Pixel coordinate grounding data
►

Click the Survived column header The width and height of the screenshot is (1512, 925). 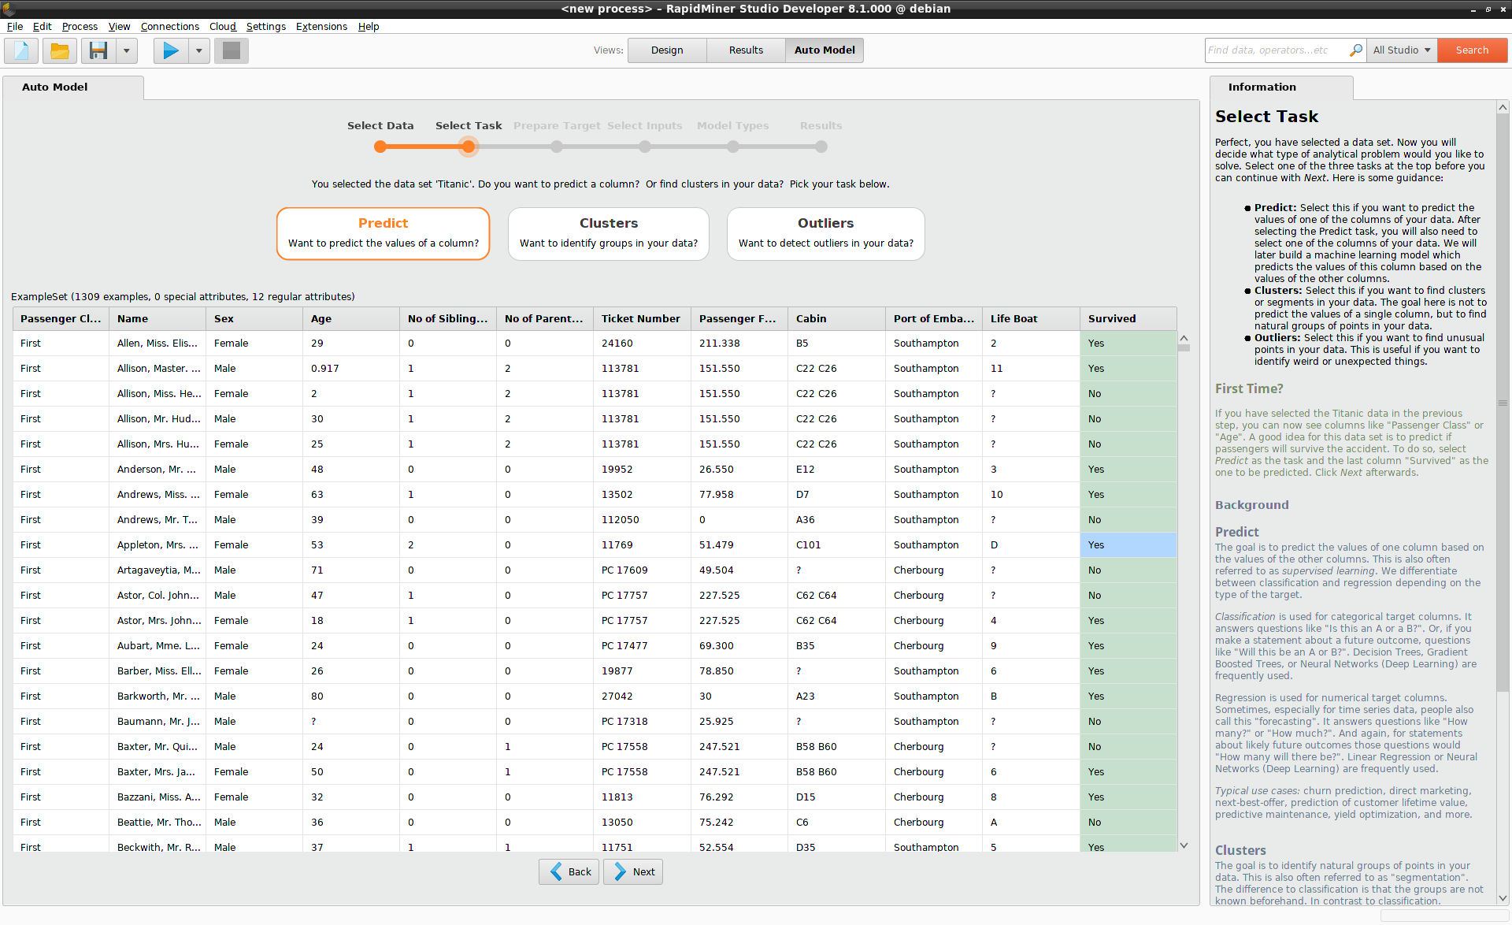point(1111,318)
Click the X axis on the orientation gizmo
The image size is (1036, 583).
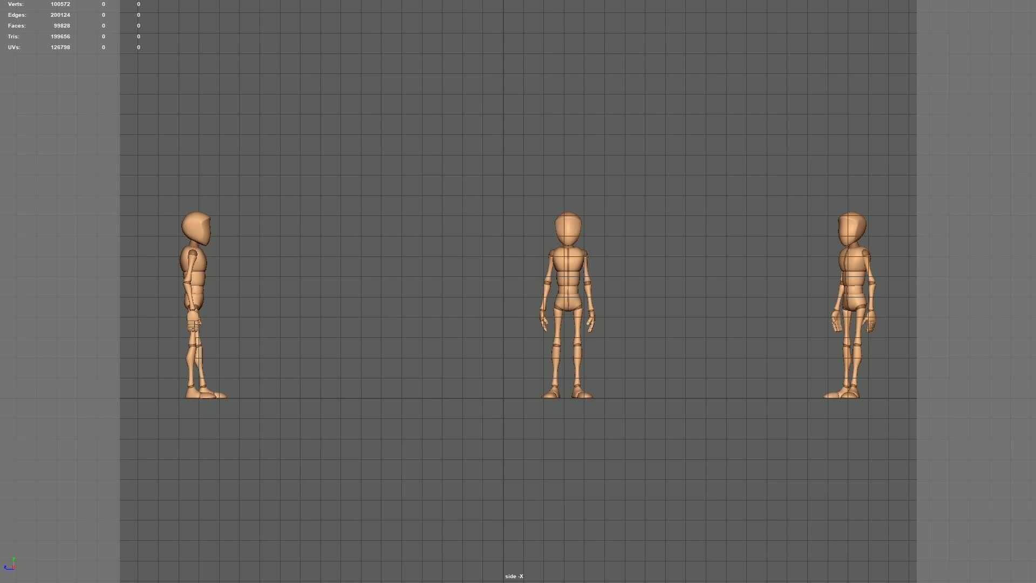click(x=13, y=567)
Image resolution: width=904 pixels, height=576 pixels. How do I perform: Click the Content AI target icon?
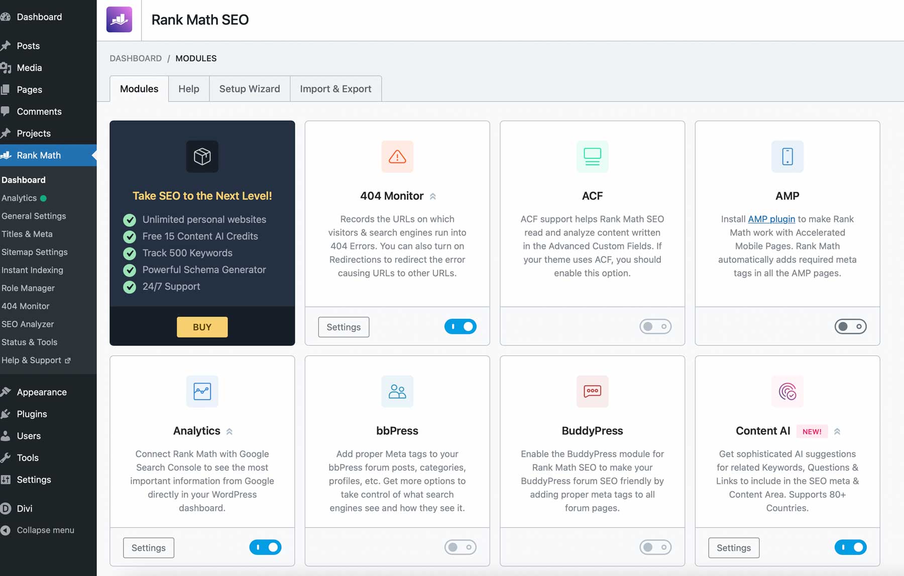(787, 392)
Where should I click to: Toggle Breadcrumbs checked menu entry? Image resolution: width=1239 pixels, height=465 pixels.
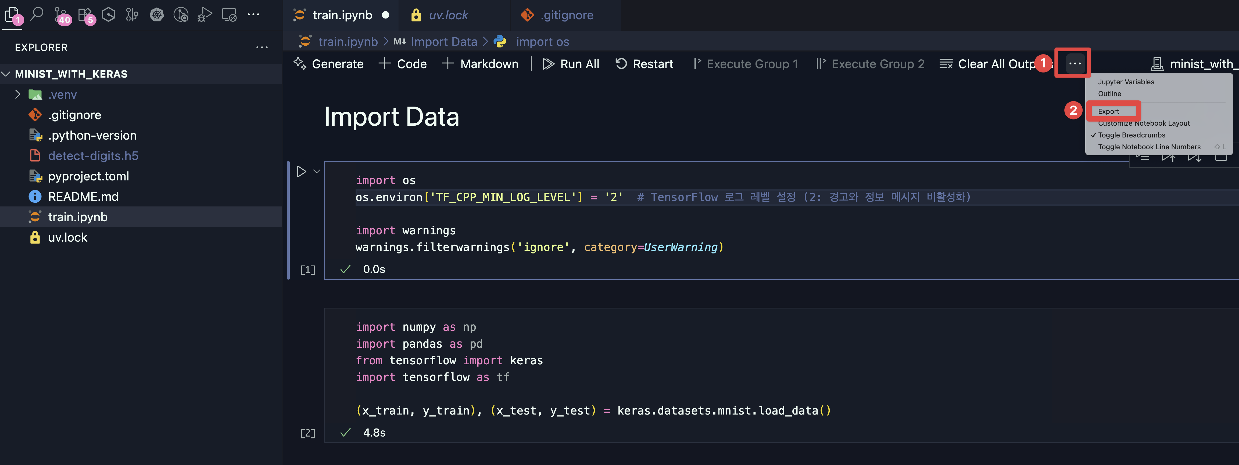click(1131, 135)
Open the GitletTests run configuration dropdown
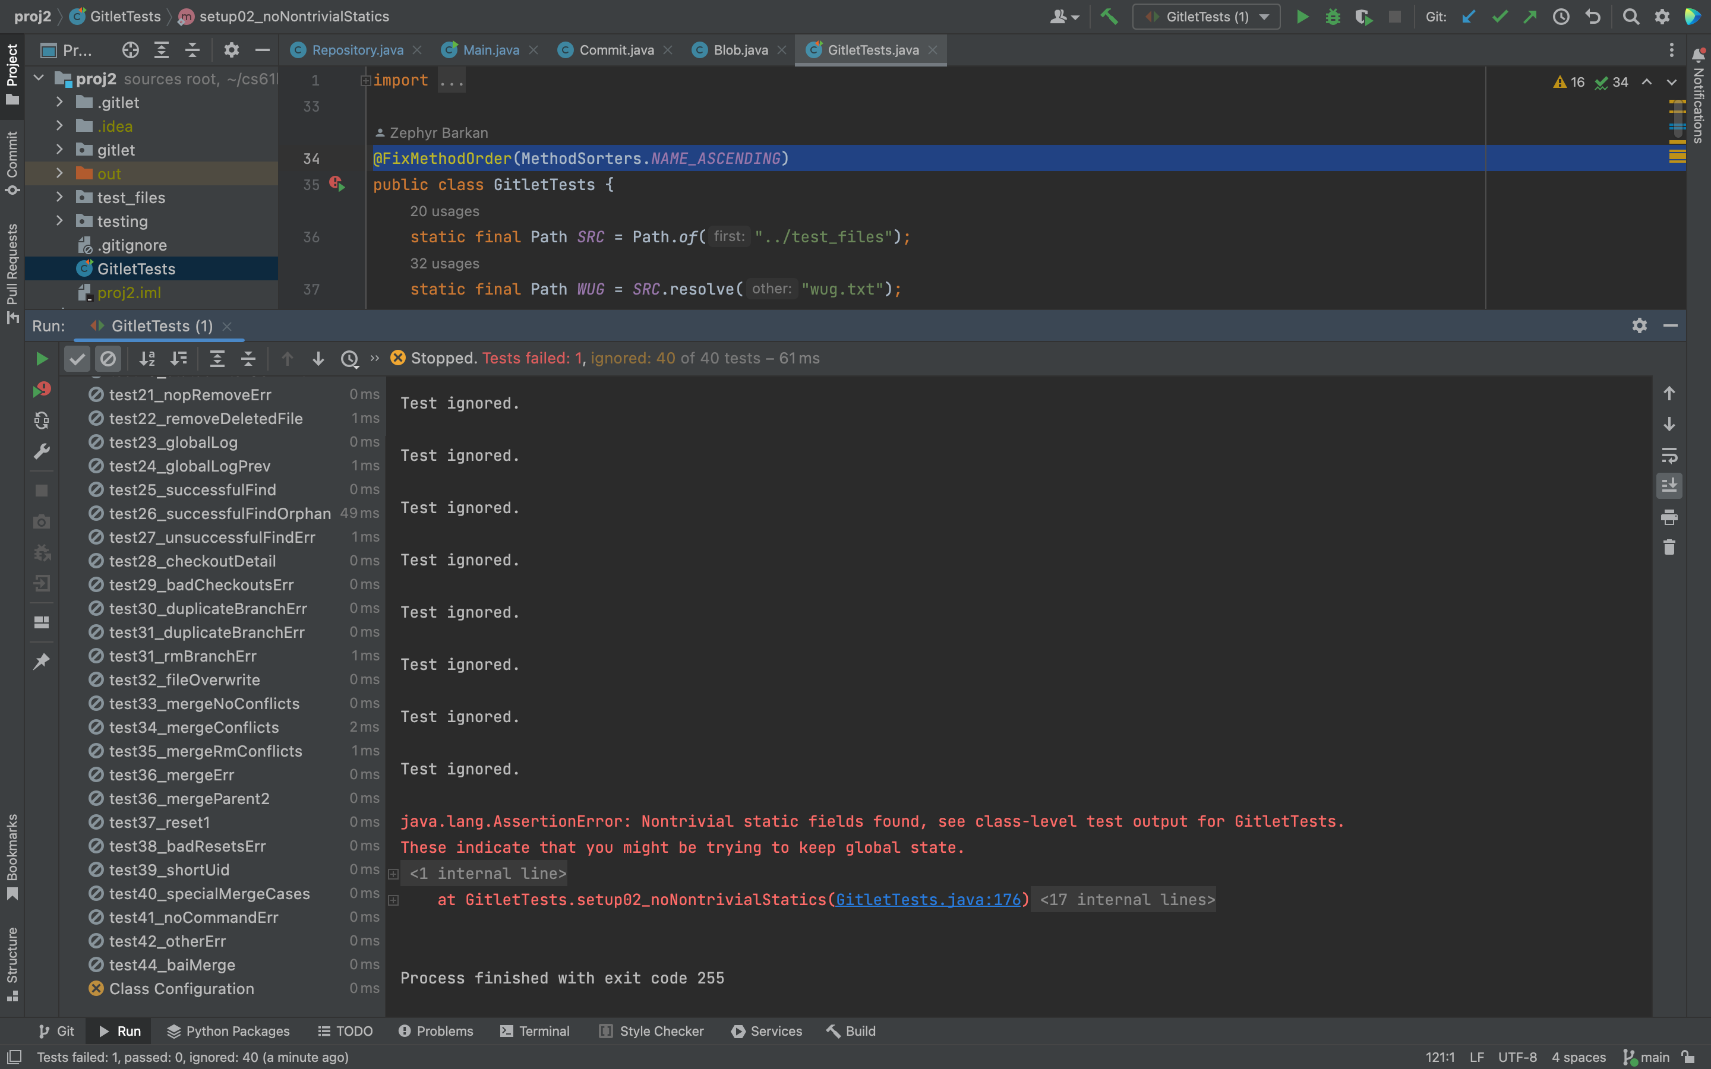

◄

* WHAT THIS TASK INVOLVES:
With the pictures left out, copy exactly the lines from the line holding "The image size is (1036, 583)." through the final line of the records, including both.

* ANSWER SPACE:
The image size is (1036, 583).
click(x=13, y=567)
Image resolution: width=904 pixels, height=576 pixels. How do I perform: Click the Content AI target icon?
(787, 392)
Where should I click to: Toggle Breadcrumbs checked menu entry? Image resolution: width=1239 pixels, height=465 pixels.
click(1131, 135)
Open the GitletTests run configuration dropdown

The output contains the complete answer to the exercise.